# [Material for this task]

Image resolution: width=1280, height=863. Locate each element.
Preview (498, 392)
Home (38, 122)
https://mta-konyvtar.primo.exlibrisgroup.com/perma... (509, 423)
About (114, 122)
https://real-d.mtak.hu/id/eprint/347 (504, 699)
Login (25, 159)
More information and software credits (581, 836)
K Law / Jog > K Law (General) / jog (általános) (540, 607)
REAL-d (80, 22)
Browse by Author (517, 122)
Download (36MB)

# [Exercise task]
Which lines in the items contain the word "https"? Pick out each such line in full, and note that case counts.

# [Written solution]
https://mta-konyvtar.primo.exlibrisgroup.com/perma... (509, 423)
https://real-d.mtak.hu/id/eprint/347 (504, 699)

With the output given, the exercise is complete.